L’abitudine di confondere i popoli con i loro governi è utile a scaldare gli animi, a creare un clima da stadio, da tifo di curva, se vogliamo anche da polarizzazione social – i buoni, i cattivi, i pro e i no qualcosa – ma diseduca alla complessità e al suo valore. Scegliere di non far partire un corso su Dostoevskij, la decisione di comunicarlo in maniera così superficiale, a mezzo mail e senza possibilità di confronto, senza nessuno che alzi la mano per dire «forse ci dovremmo pensare un attimo, magari è una decisione avventata» ci dà il metro della misura. Della poca sensibilità, ma anche della non conoscenza di quello che è il mondo dei social, l’influenza (meritata) di autori come Paolo Nori che hanno una community di fedelissimi su Instagram.

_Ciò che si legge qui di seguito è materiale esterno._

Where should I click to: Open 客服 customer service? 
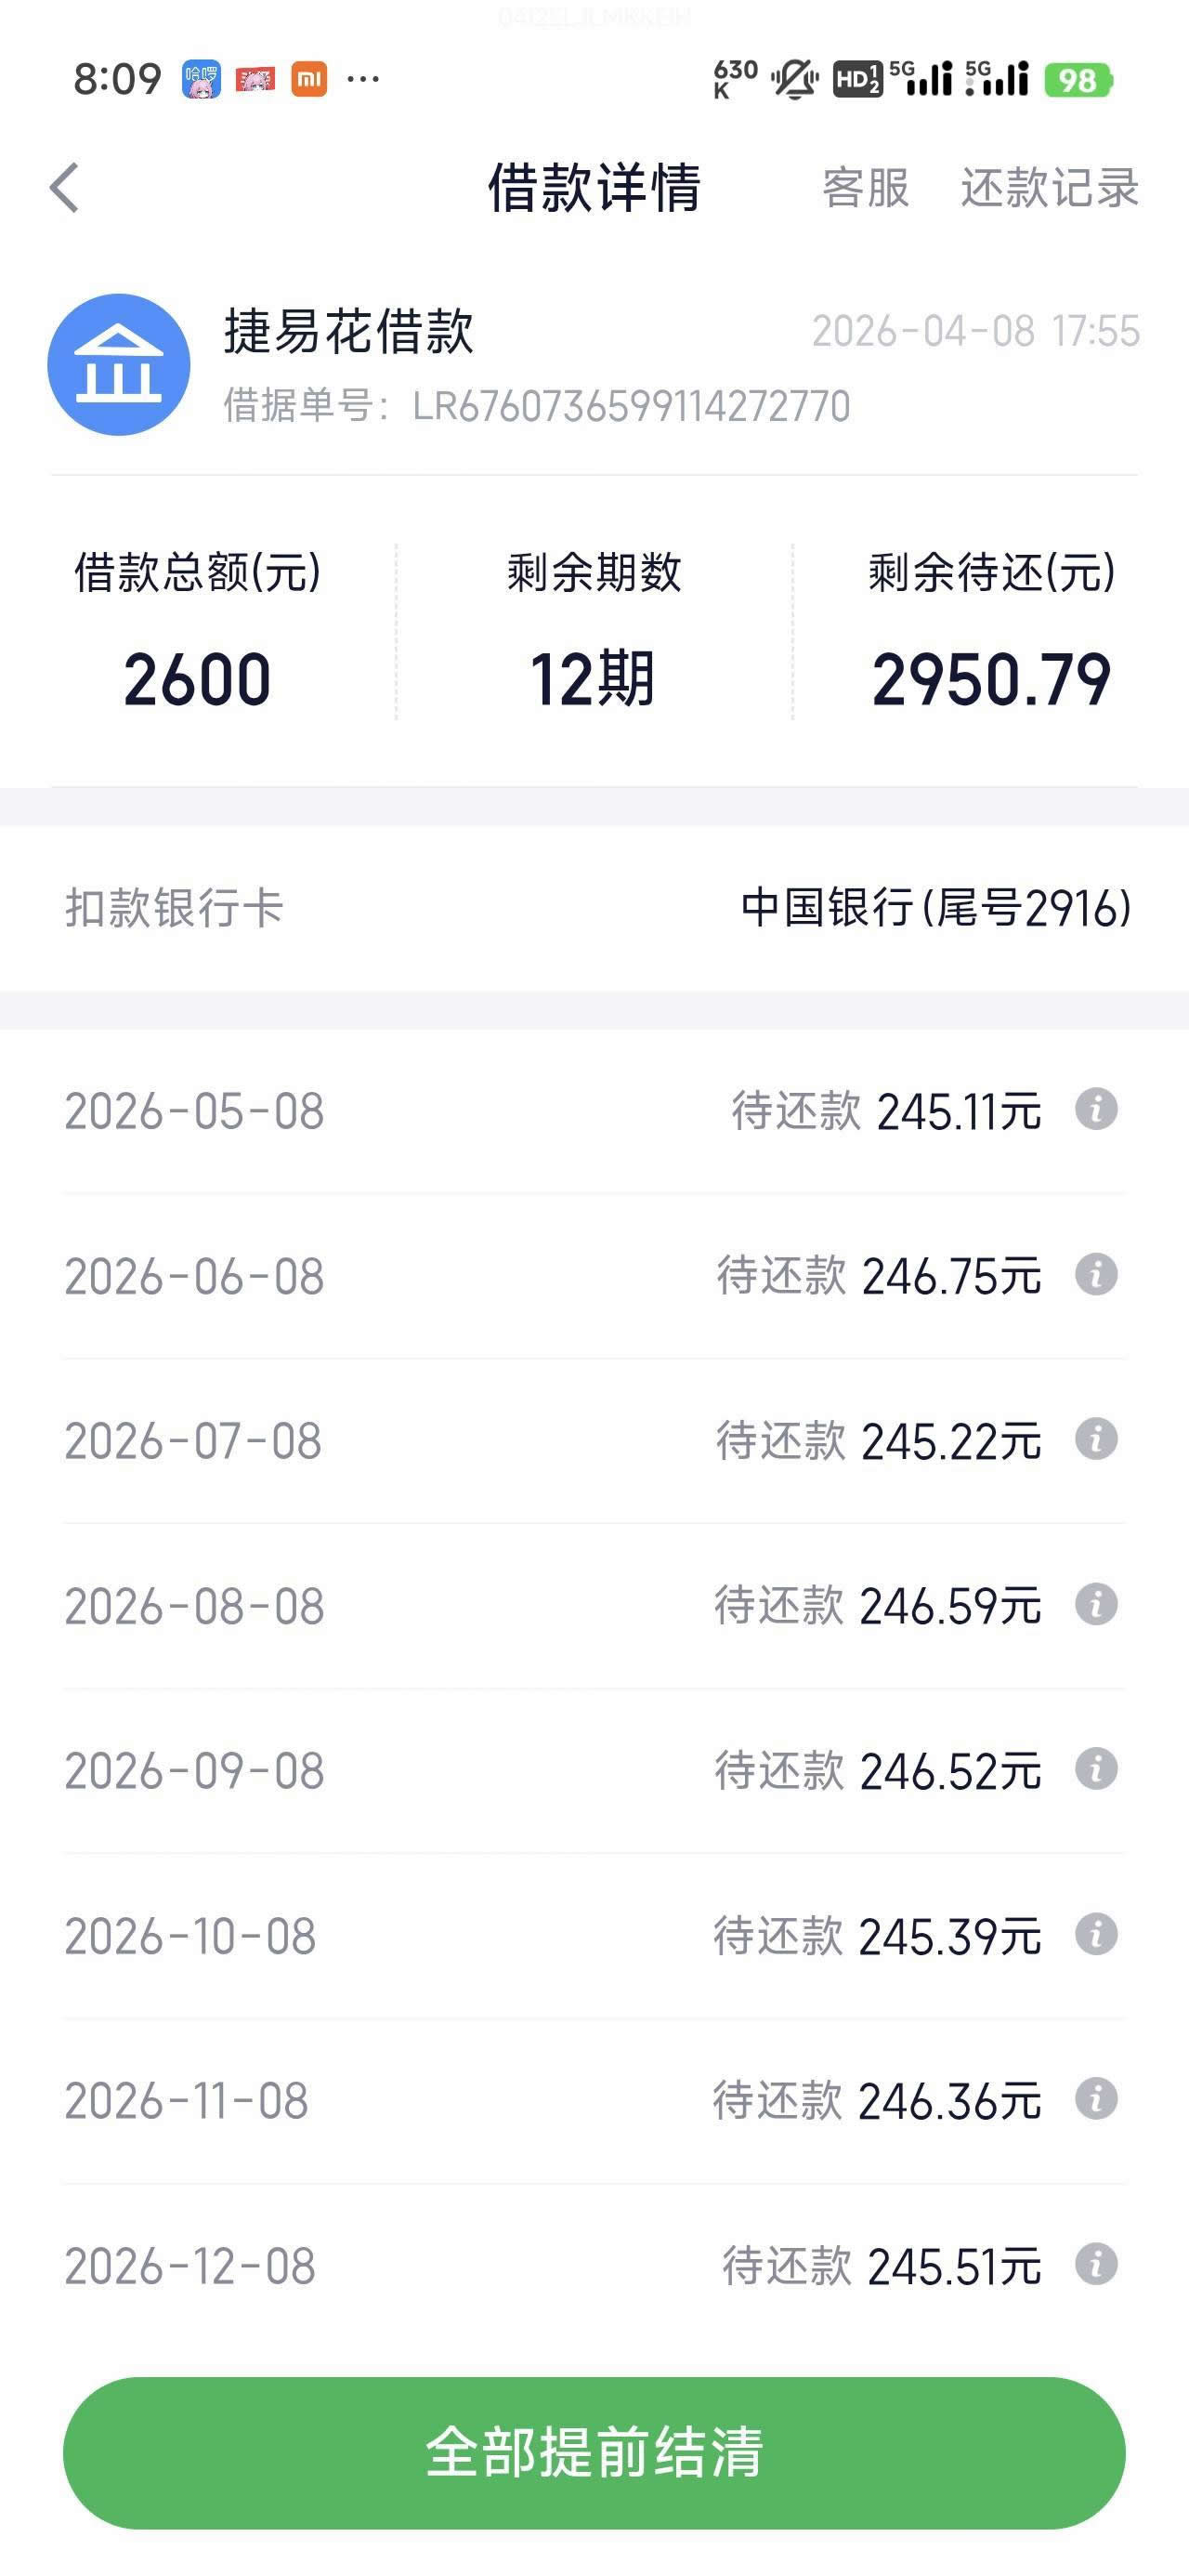click(865, 188)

Qualche ora dopo, infatti, anche grazie alla solidarietà della rete con Nori, alle tante condivisioni su Instagram, ai tweet e agli status di sdegno, è arrivata la smentita di Bicocca. Raffazzonata e, se possibile, peggiore della mail di cancellazione del corso: «Torniamo sui nostri passi, ma chiediamo al Professor Nori di parlare anche di autori ucraini. Per ristrutturare il corso e ampliare il messaggio per aprire la mente degli studenti». Il Professore risponde che no, non conosce in maniera così approfondita autori ucraini, che non condivide questa idea che se si parla di un autore russo bisogna parlare anche di un autore ucraino e quindi si considera libero di fare il suo corso altrove. Approfondendo richieste che, nel frattempo, sono arrivate da molte università e da scuole come la Holden.
La morale perfetta della triste faccenda è quella di Gennaro Carotenuto, espressa in un tweet: «Abbiamo così poca fiducia nei valori fondanti della nostra democrazia, nel pluralismo, nella libertà di espressione che, non appena qualcun altro viola tali valori, riteniamo necessario abbassarci al suo livello». È il clima della chiamata alle armi, come se essere russo, tedesco, israeliano o palestinese fosse di per sé una colpa. Dimenticandoci che la cultura non ha nazionalità, appartiene all’umanità come Dostoevskij. E sono da sempre la cultura e l’umanità le uniche vere armi contro la violenza, quindi contro la guerra. È evidente che chi vuole bandire Dostoevskij pensando di contribuire alla giustizia per i fatti di questi giorni non ha mai letto Dostoevskij. E forse non solo lui.